Community-dwelling women and long-term care residents who did not report any lower UT symptoms or fever were eligible to serve as controls. They were divided into three groups: ASB (defined as submitting at least two consecutive urine cultures [two to four weeks apart] with the same uropathogen with 105 CFU/mL or greater), negative culture, and mixed flora. Investigators considered Enterobacterales, enterococci, Pseudomonas aeruginosa, Staphylococcus saprophyticus, and group B streptococci as uropathogens.
There were 164 subjects included in the primary analysis, 63 in the UTI group and 101 controls. Their mean age was 78.3 years. The baseline characteristics between the UTI group and controls were well matched, although the control group contained more long-term care residents than the UTI group (43/101 vs. 7/63, respectively). Compared to controls, subjects with a UTI recorded a higher median level of urinary leukocytes (microscopy: 26 leukocytes/µL vs. 900 leukocytes/µL; flow cytometry: 23 leukocytes/µL vs. 1,575 leukocytes/µL; P < 0.001). The median leukocyte values were higher for subjects with UTI compared to those with ASB (microscopy: 900 leukocytes/µL vs. 296 leukocytes/µL [P = 0.002]; flow cytometry: 1,575 leukocytes/µL vs. 197 leukocytes/µL [P = 0.004]).
Using a cutoff of 264 leukocytes/µL, the sensitivity and specificity of microscopy were 88% (95% CI, 77%-94%; positive and negative likelihood ratio [LR]: 7.2 and 0.1, respectively). Flow cytometry demonstrated a sensitivity of 91% (95% CI, 79%-98%) and a specificity of 86% (95% CI, 78%-92%) using a cutoff value of 231 leukocytes/µL, with a positive LR of 6.5 and a negative LR of 0.1. Furthermore, the clinically used cutoff for UTI of 10 leukocytes/µL carried a sensitivity of 100% (95% CI, 94%-100%) with a specificity of only 36% (95% CI, 28%-48%). A cutoff of 100 cells raised specificity to 71% (95% CI, 61%-79%) and decreased sensitivity to 93% (95% CI, 84%-98%), while a cutoff of 400 cells increased specificity to 92% (95% CI, 86%-96%) and dropped sensitivity to 77% (95% CI, 65%-87%).
COMMENTARY
This was an interesting study that produced two main results. First, the degree of urinary leukocytosis can help distinguish UTI from noninfection in elderly women, including those with ASB. Second, the currently used definition of pyuria (10 leukocytes/µL) carries a low specificity for UTI in elderly women. Thus, clinicians need to reconsider the dogma that 10 leukocytes in a urinalysis equals a UTI in an elderly woman. In light of the findings, reassessing this threshold in other patient populations at higher risk for UTIs seems warranted. Multiple pyuria thresholds may need to be developed.

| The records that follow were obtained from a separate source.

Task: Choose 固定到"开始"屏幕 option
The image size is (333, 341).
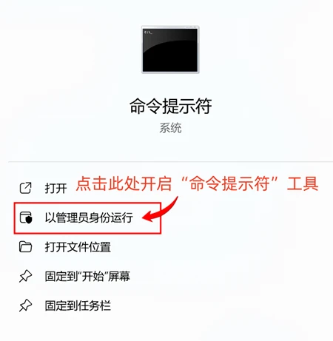Action: (x=87, y=277)
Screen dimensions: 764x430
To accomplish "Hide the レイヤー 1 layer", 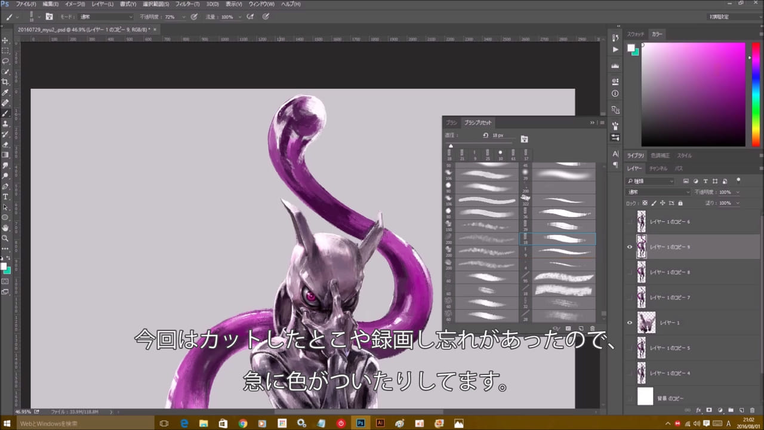I will [x=629, y=323].
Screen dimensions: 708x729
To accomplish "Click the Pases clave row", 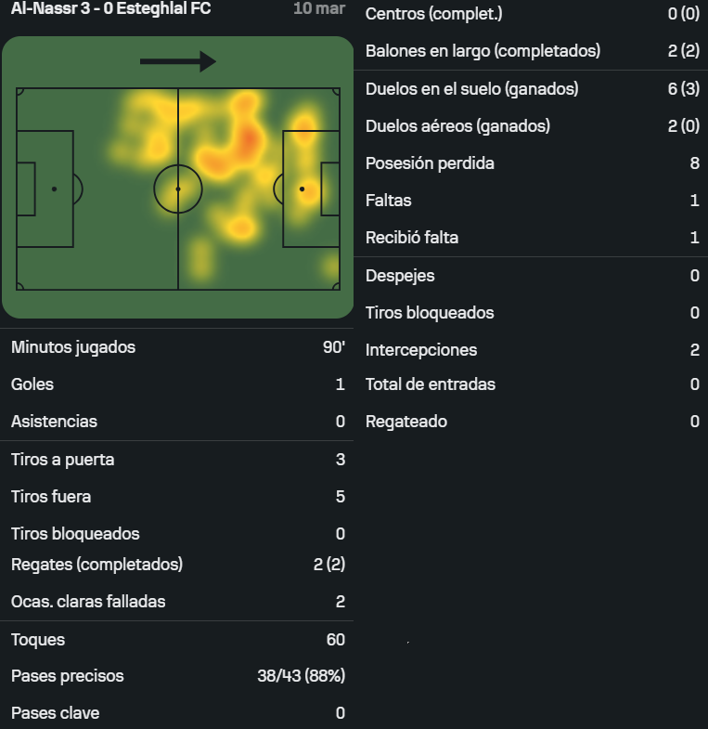I will [x=177, y=713].
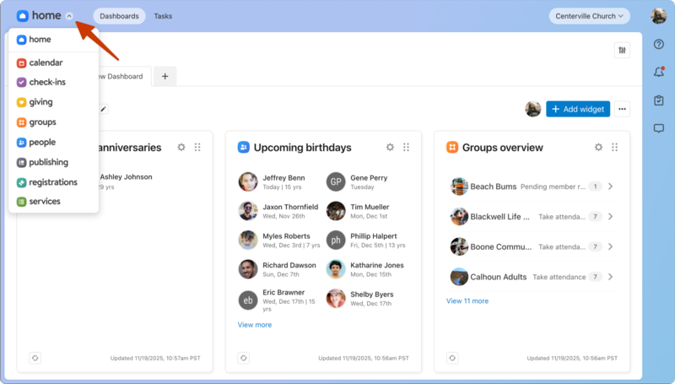Click View more birthdays link
Image resolution: width=675 pixels, height=384 pixels.
coord(255,324)
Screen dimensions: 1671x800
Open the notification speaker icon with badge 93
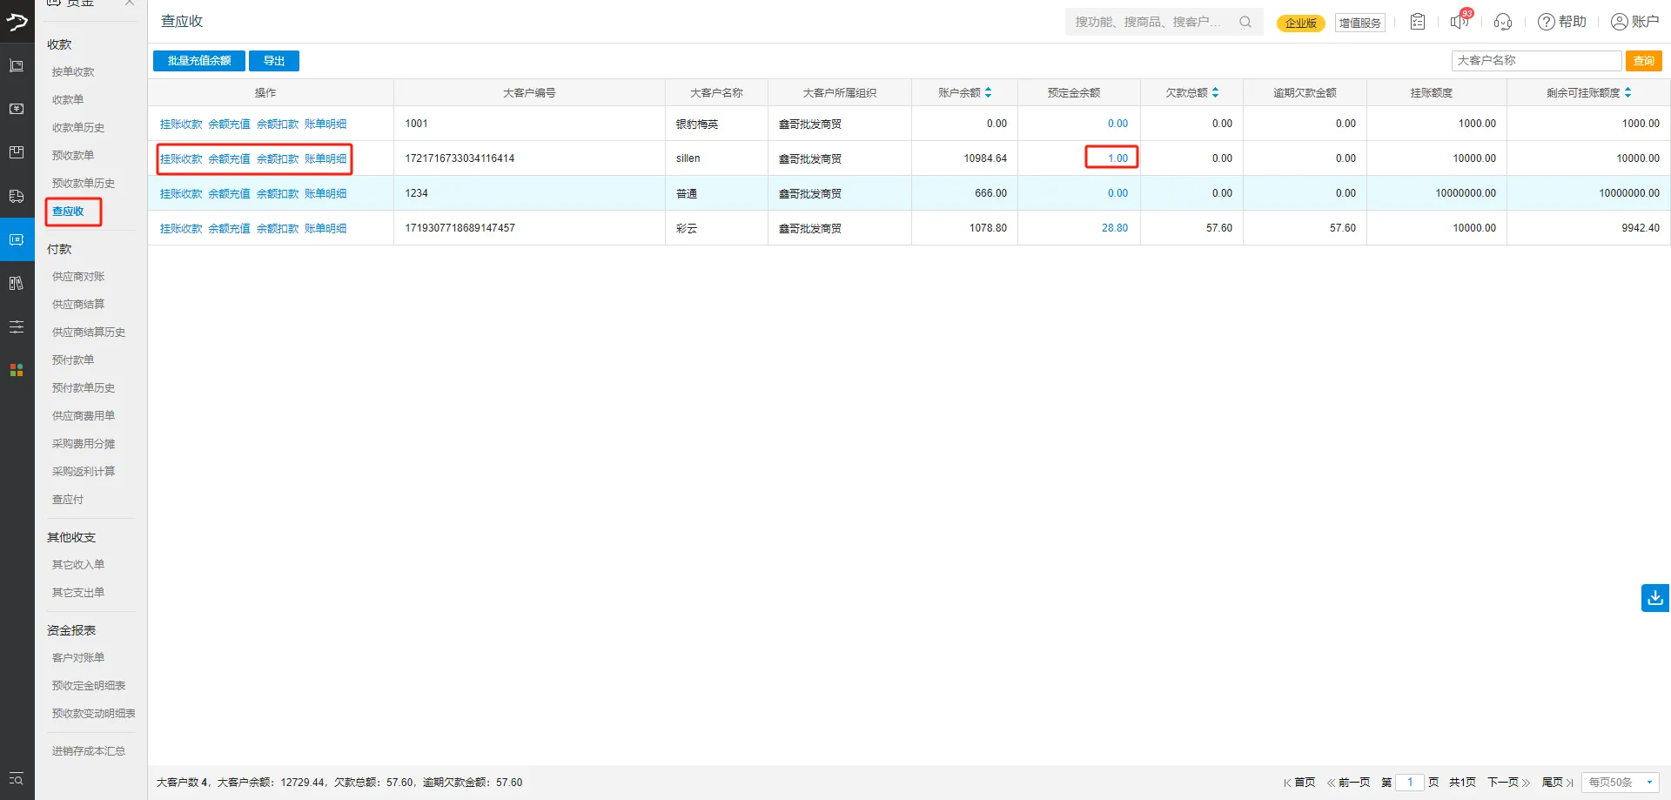coord(1460,22)
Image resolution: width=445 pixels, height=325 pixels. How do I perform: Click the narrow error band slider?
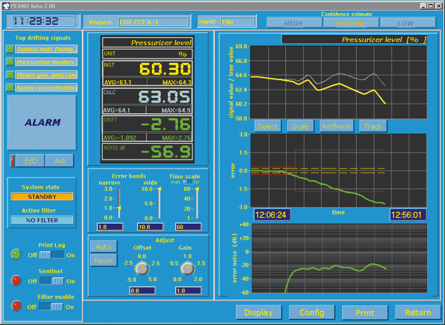click(x=119, y=203)
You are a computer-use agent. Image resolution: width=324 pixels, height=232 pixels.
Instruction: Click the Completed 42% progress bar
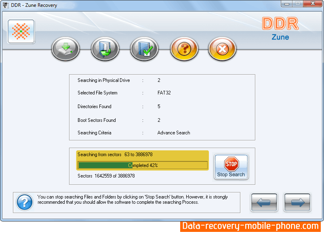(x=143, y=165)
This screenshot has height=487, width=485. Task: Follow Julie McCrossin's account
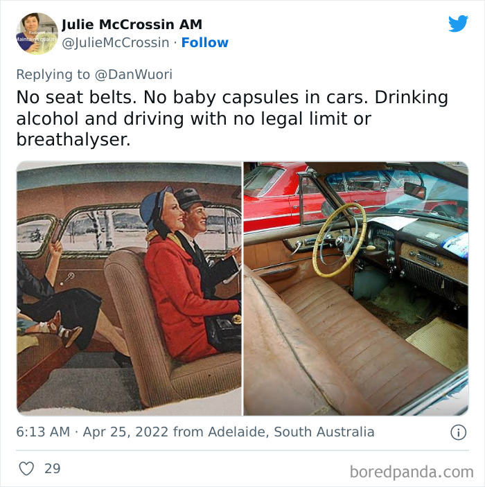(205, 42)
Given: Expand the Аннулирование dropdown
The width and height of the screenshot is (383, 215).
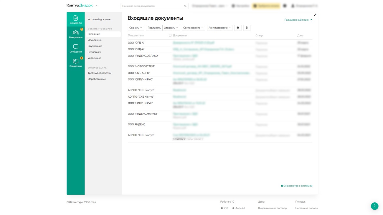Looking at the screenshot, I should 219,28.
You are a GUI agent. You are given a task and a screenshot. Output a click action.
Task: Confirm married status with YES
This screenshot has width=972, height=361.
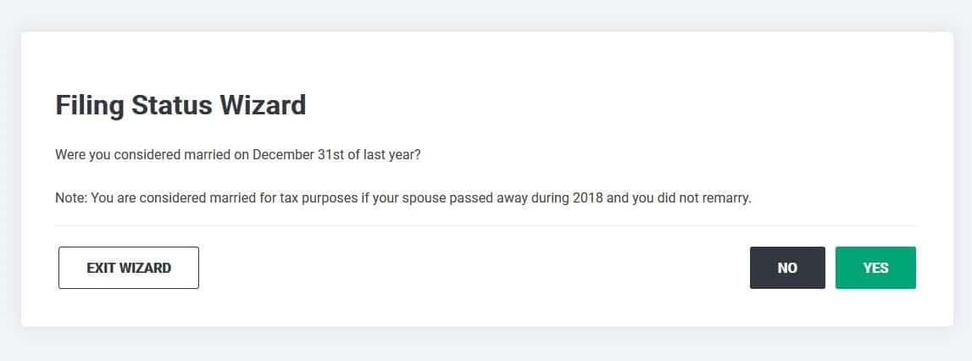(x=875, y=268)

Like all studies, there were some limitations to this one to consider. First, because the study only included elderly women, the results should not be generalized to other types of patients. Second, the control group included more long-term care residents than the UTI group, which may have been a confounding variable that affected the results. Third, there may have been some UTI cases that were excluded because of the investigators’ uropathogen definition.

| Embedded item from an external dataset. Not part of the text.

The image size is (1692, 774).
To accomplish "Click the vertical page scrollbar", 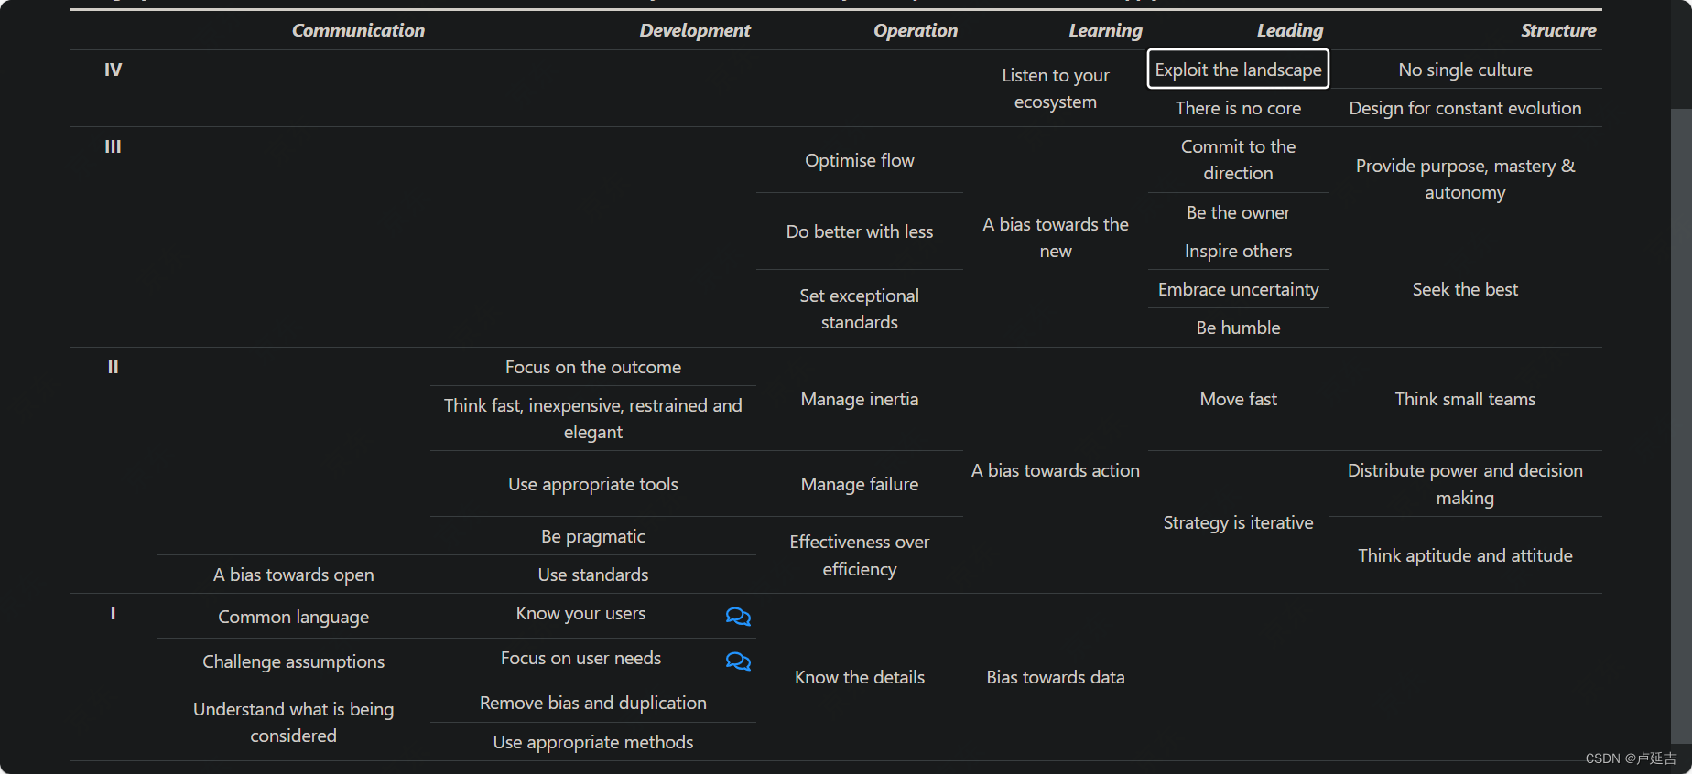I will point(1681,426).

Nevertheless, this study provides good evidence suggesting the diagnostic threshold for pyuria in elderly women needs to increase. Indeed, 300 leukocytes/µL would be more reasonable, raising specificity (88%) to avoid overtreatment while still maintaining an adequate sensitivity (84%). Of course, pyuria levels should be interpreted in the clinical context of individual patients and should never be the only determining factor for making a UTI diagnosis.
Elderly women with a urinary tract infection recorded a higher median number of urinary leukocytes compared to uninfected controls, including those with asymptomatic bacteriuria. For 264 leukocytes/µL, the sensitivity and specificity of microscopy were 88%. Using the standard pyuria threshold of 10 leukocytes/µL gave a specificity of 36% and a sensitivity of 100%.